“Why didn’t they kill Broda too?”
Some tourists walked by. Dane stopped talking until they passed. “They don’t know
what
to do with him,” he said. “Listen, Nick, I know you feel like a sucker. But the reason that kid is still alive is you. They know you’ve stuck with this thing, and that you’re not going to leave it alone. They
can’t
get rid of the kid while you’re still looking, and they can’t let him go. It’s a stalemate now.”
“Don’t bullshit me, Joe.” I eyed him suspiciously. “Let me get this straight. Jerry Rosen was a fair-haired boy when he worked for Ned’s World in South Carolina. When he moved to D.C. to work for Nathan, he saw the drug market up here and decided to get a piece of it. Those two guys who roughed me up—did he recruit them from the South Carolina warehouse?”
“Yes.”
“Who else?”
“There’s the Jamaicans who work with me.”

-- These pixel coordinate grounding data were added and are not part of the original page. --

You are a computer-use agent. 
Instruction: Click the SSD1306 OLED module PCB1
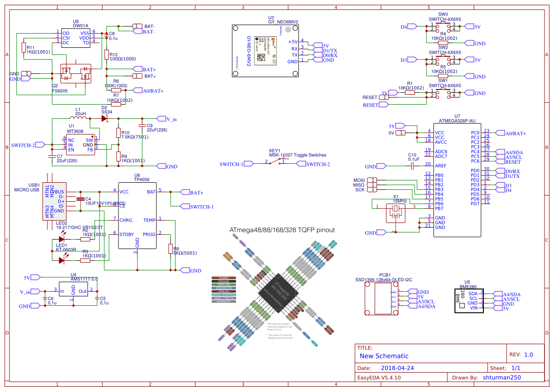[x=381, y=298]
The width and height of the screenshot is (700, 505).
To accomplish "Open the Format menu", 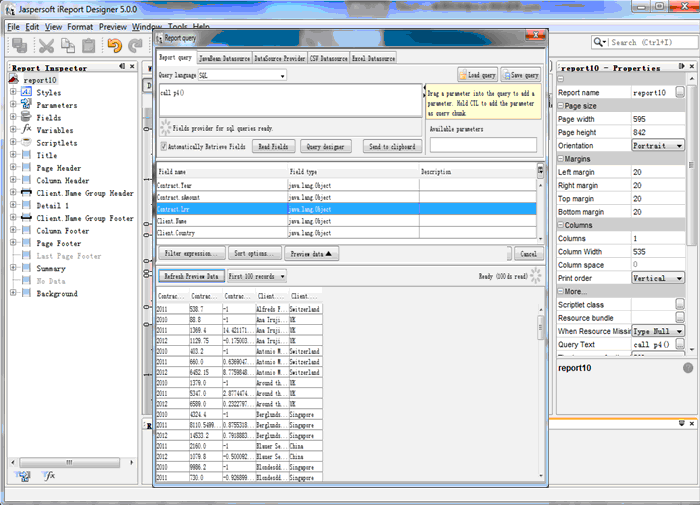I will pyautogui.click(x=80, y=26).
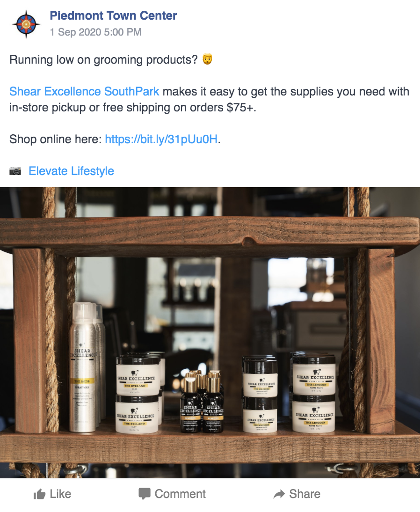Follow the bit.ly shop online link
Viewport: 420px width, 512px height.
161,139
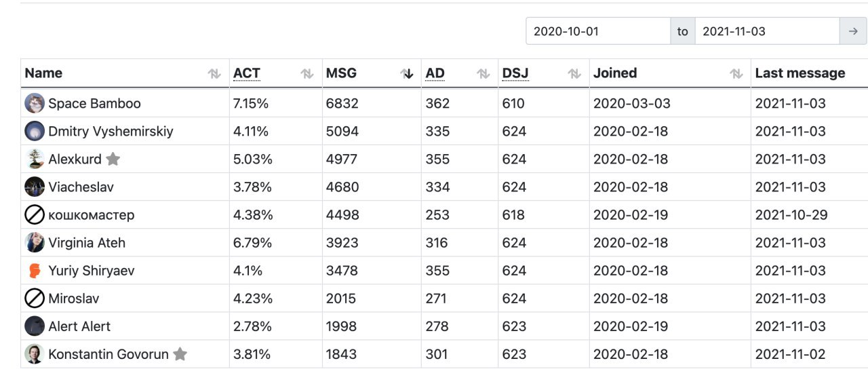The height and width of the screenshot is (380, 868).
Task: Click the start date field 2020-10-01
Action: click(598, 31)
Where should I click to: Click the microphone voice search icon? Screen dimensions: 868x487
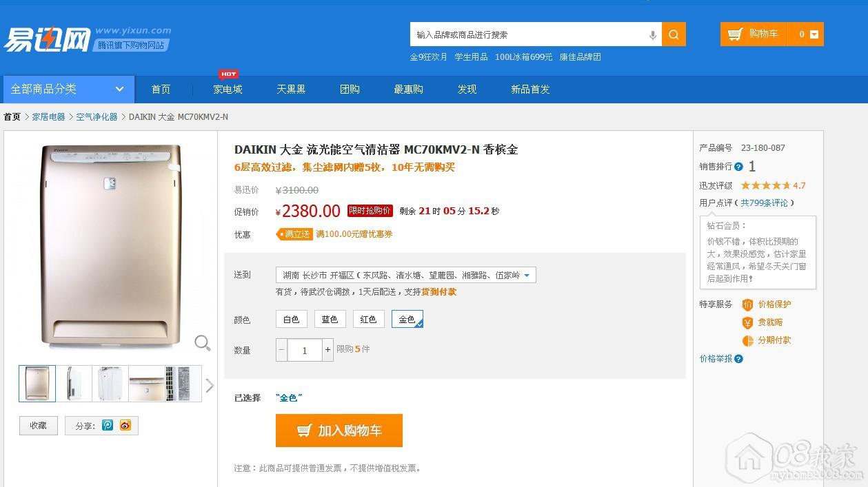pyautogui.click(x=652, y=35)
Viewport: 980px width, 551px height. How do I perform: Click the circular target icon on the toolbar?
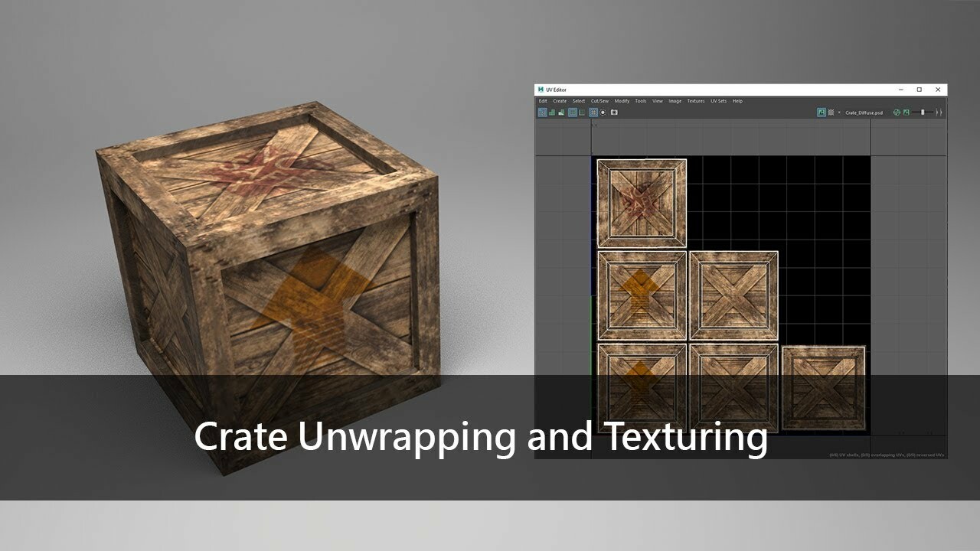tap(603, 112)
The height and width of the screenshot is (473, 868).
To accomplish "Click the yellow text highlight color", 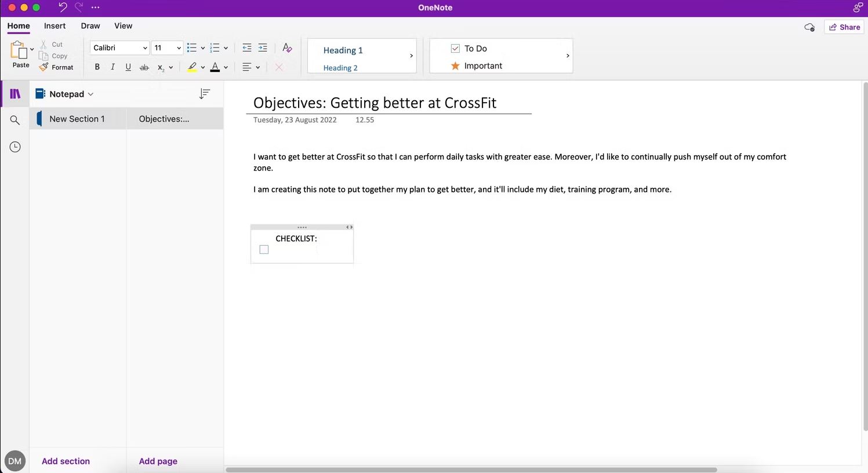I will (192, 67).
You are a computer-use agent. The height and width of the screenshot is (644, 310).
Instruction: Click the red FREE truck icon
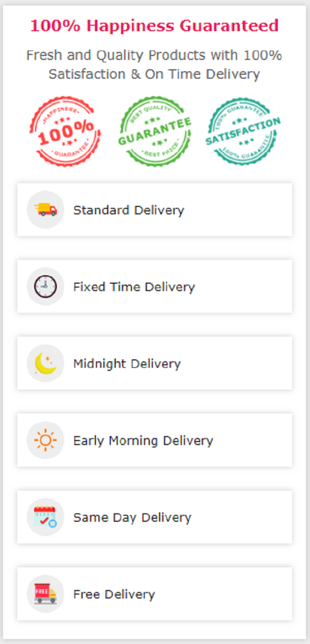(x=45, y=594)
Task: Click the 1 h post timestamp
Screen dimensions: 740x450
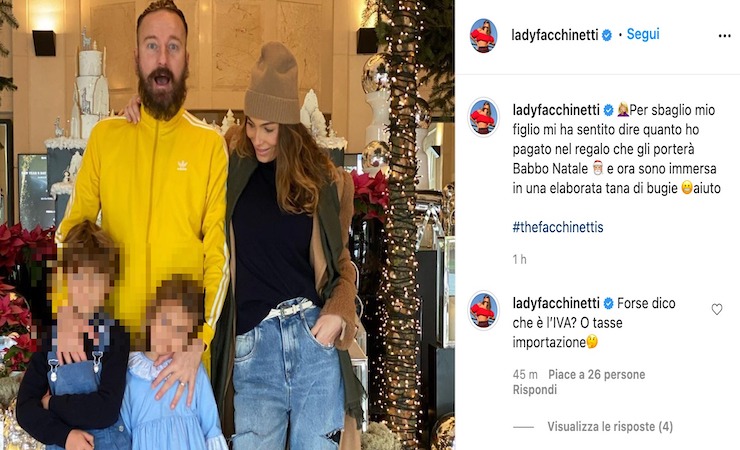Action: [x=519, y=259]
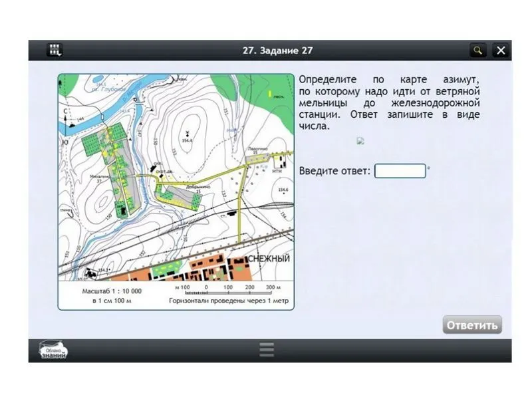Click the magnifier search icon
532x399 pixels.
(x=477, y=51)
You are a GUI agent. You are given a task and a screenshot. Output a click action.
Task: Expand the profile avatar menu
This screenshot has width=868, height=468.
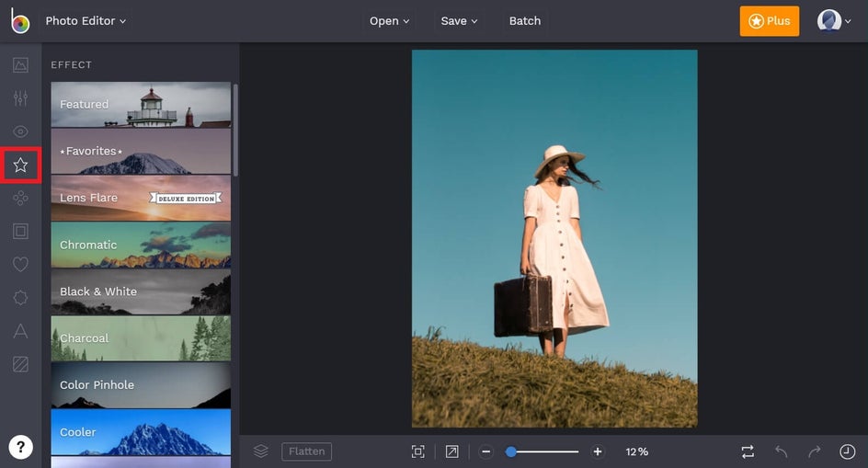pyautogui.click(x=835, y=21)
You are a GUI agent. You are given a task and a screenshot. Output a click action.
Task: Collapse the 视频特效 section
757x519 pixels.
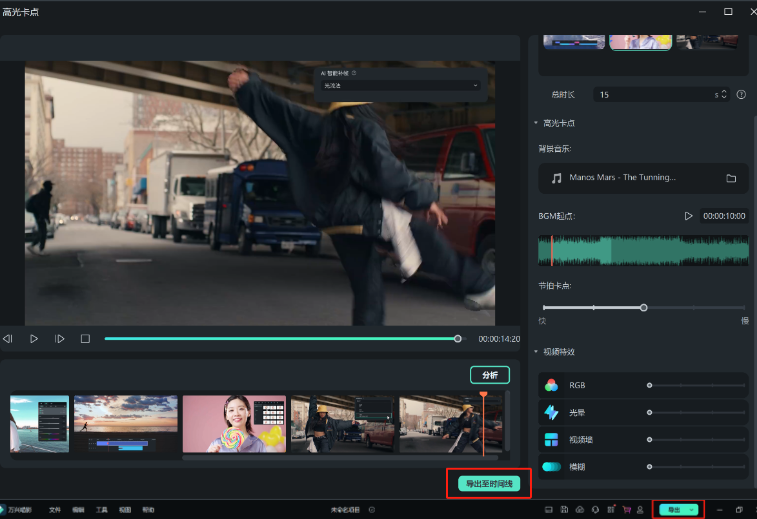tap(536, 352)
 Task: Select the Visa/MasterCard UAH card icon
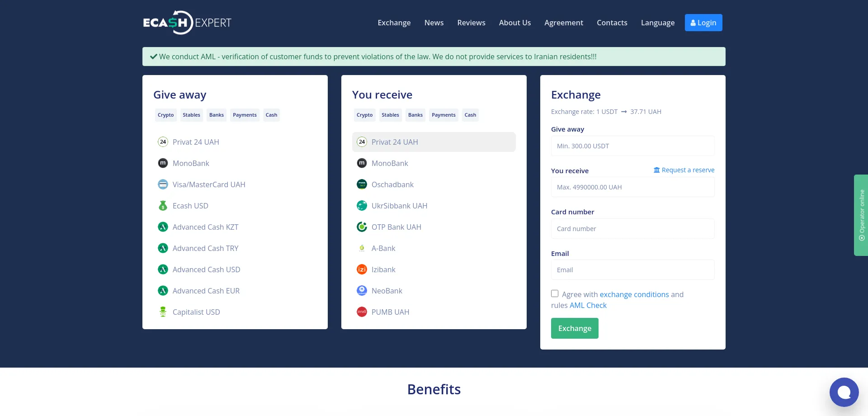[x=163, y=184]
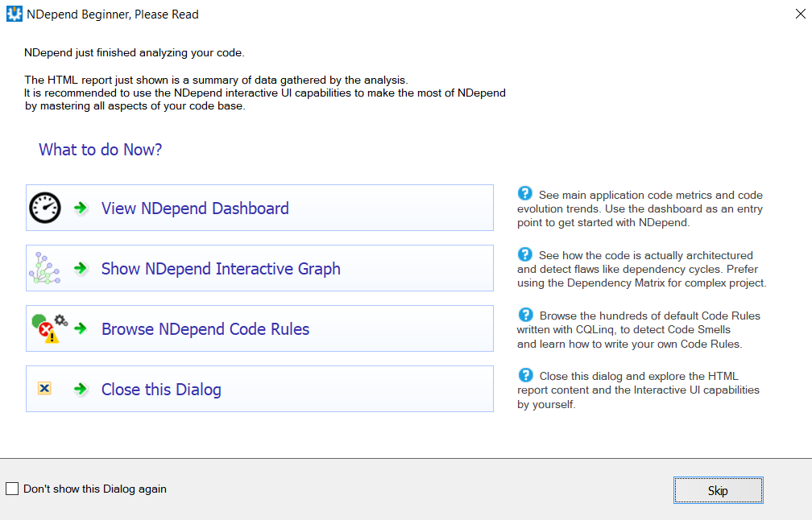Click the green arrow next to View NDepend Dashboard
Image resolution: width=812 pixels, height=520 pixels.
coord(79,208)
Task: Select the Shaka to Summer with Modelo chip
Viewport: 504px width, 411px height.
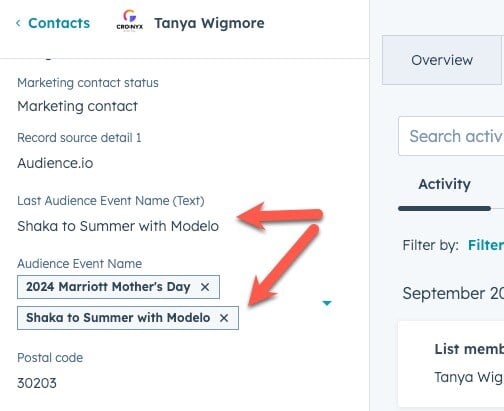Action: tap(118, 318)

“I met them,” I said. “A tall albino and his shadow. So there’s them, Rosen, the two from Carolina, you—and the man who bankrolled the whole deal. Ned Plavin, right?”
“That’s right.”
I thought for a minute. “Are the drugs out of the warehouse yet?”
“Not entirely,” he said. “It was a hundred sticks to start out with. They moved fifty in two consecutive nights last week, and another twenty-five on Tuesday. Tomorrow night they move the last twenty-four.”
“How?”
“What do you mean?”
“The setup. Where, who comes for it, how it’s done, the money, all of it.”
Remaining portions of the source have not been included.